Helpful examples of using Discriminant Analysis machine learning algorithms in scikit-learn.
Discriminant Analysis algorithms are used for classification tasks and involve finding a linear combination of features that best separates two or more classes. The two main types are Linear Discriminant Analysis (LDA) and Quadratic Discriminant Analysis (QDA).
Linear Discriminant Analysis (LDA): LDA assumes that the different classes generate data based on Gaussian distributions with a common covariance matrix but different means. It aims to find a linear decision boundary that maximizes the separation between the classes by projecting the data onto a lower-dimensional space. LDA is effective when class distributions are approximately normal and homoscedastic (having the same covariance matrix).

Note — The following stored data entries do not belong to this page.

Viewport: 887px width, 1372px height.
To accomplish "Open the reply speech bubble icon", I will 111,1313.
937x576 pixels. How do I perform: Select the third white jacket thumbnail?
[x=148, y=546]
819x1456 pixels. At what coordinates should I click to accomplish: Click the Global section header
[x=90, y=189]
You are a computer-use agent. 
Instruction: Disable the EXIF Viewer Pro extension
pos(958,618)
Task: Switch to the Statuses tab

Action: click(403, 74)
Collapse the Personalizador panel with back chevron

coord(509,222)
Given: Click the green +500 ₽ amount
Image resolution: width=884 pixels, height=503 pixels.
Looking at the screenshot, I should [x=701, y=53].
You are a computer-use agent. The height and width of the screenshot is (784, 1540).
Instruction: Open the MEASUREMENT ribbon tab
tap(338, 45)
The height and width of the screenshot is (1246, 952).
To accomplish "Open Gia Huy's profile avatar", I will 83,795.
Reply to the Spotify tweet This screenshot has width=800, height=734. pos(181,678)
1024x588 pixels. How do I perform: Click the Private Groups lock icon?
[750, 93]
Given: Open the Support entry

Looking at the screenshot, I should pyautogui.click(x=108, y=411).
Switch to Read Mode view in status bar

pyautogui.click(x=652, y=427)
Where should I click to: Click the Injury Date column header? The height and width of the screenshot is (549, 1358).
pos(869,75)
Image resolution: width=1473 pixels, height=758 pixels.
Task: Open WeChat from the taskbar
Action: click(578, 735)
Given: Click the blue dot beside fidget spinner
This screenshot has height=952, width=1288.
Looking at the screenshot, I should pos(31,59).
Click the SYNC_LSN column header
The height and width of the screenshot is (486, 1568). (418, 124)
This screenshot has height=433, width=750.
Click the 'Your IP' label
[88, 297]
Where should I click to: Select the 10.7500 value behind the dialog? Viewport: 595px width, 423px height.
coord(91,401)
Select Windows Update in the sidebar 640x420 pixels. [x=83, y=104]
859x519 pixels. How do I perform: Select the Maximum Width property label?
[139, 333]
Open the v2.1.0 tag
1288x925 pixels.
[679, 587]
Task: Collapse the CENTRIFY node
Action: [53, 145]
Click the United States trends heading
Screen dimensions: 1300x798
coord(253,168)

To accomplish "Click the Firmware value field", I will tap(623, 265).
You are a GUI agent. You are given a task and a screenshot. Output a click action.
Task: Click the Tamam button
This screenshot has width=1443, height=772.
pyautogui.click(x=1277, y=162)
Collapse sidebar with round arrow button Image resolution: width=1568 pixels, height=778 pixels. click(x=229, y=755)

Quadratic Discriminant Analysis (QDA): QDA is an extension of LDA that relaxes the assumption of a common covariance matrix, allowing each class to have its own covariance matrix. This results in a quadratic decision boundary, which can model more complex class structures. QDA is more flexible than LDA and can handle situations where class distributions have different variances, but it requires more parameters and thus more data to estimate these parameters reliably.
Both LDA and QDA are powerful tools for classification, particularly when the assumptions about the data distributions hold true. They provide interpretable models and are computationally efficient, making them suitable for high-dimensional datasets.